Fear of underperforming on lofty private valuations has already gummed up the exit pipeline. Pre-IPO companies that don’t need the cash may hold off listing in the hope they can grow into their private market value, Gordon said.
Typically price bubbles are resolved through price: People realize that private markets are overvaluing companies, and so private-market valuations go down. But it is not quite so simple in the Enchanted Forest, where valuations don't update every day, and where people are emotionally invested in never having a down round. So the price bubble might be resolved through time: Rather than trading at a low price, you just wait, and hope to trade at a higher price ("grow into your valuation"). Obviously this plan doesn't work if the trend is permanently down, but they are all optimists, out in the Enchanted Forest.
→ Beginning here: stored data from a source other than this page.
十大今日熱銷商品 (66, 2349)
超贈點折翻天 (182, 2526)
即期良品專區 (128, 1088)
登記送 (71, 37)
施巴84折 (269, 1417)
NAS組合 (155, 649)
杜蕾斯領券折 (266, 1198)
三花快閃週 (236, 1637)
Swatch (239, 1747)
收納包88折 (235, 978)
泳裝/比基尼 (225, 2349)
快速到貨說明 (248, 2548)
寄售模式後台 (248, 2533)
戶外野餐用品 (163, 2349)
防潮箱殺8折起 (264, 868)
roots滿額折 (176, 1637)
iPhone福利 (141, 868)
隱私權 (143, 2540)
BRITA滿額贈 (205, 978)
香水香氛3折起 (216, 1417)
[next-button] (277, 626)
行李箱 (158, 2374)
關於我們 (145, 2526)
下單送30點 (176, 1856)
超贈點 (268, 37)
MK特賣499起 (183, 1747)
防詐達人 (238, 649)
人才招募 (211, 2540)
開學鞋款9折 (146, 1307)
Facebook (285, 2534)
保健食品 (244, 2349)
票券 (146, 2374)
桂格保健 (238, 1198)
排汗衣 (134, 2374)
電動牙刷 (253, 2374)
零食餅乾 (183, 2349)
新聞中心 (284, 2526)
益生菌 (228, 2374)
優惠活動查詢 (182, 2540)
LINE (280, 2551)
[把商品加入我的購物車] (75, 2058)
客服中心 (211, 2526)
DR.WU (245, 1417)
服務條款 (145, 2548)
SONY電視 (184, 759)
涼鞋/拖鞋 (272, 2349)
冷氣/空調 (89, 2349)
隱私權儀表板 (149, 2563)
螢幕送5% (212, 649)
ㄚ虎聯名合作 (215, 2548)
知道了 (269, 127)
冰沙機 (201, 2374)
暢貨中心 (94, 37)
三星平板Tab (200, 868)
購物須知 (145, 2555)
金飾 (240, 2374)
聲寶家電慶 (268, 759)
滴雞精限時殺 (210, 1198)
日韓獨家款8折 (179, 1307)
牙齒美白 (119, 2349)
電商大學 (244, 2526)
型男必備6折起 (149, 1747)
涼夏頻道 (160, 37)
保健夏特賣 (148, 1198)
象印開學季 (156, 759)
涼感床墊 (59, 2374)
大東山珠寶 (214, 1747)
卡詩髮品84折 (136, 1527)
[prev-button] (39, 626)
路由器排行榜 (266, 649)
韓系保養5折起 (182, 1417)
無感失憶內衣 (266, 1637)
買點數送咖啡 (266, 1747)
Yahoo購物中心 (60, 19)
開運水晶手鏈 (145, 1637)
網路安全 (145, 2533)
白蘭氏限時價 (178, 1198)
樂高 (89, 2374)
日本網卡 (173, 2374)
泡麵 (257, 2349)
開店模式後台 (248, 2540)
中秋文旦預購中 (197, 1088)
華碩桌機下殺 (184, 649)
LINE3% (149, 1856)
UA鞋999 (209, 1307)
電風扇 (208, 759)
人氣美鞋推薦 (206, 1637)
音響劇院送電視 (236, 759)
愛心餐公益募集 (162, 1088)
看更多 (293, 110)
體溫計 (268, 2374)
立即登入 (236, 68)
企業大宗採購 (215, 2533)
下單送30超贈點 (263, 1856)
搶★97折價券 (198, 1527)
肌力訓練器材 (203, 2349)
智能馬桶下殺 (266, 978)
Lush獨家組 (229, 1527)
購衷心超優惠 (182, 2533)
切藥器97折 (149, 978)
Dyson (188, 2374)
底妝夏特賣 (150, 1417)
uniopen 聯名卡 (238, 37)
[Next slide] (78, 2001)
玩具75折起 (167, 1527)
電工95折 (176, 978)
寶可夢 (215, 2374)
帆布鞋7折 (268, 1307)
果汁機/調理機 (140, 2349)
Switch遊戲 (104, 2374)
The other big unicorn worry is of course gender discrimination:
A team of management and psychology researchers examined how venture investors interacted with entrepreneurs at TechCrunch’s New York startup competition over seven years and found that VC funds typically asked male founders questions about how their companies will succeed, while posing questions to women founders about how they would avoid failure.
Also apparently there's a deer-unicorn in Italy.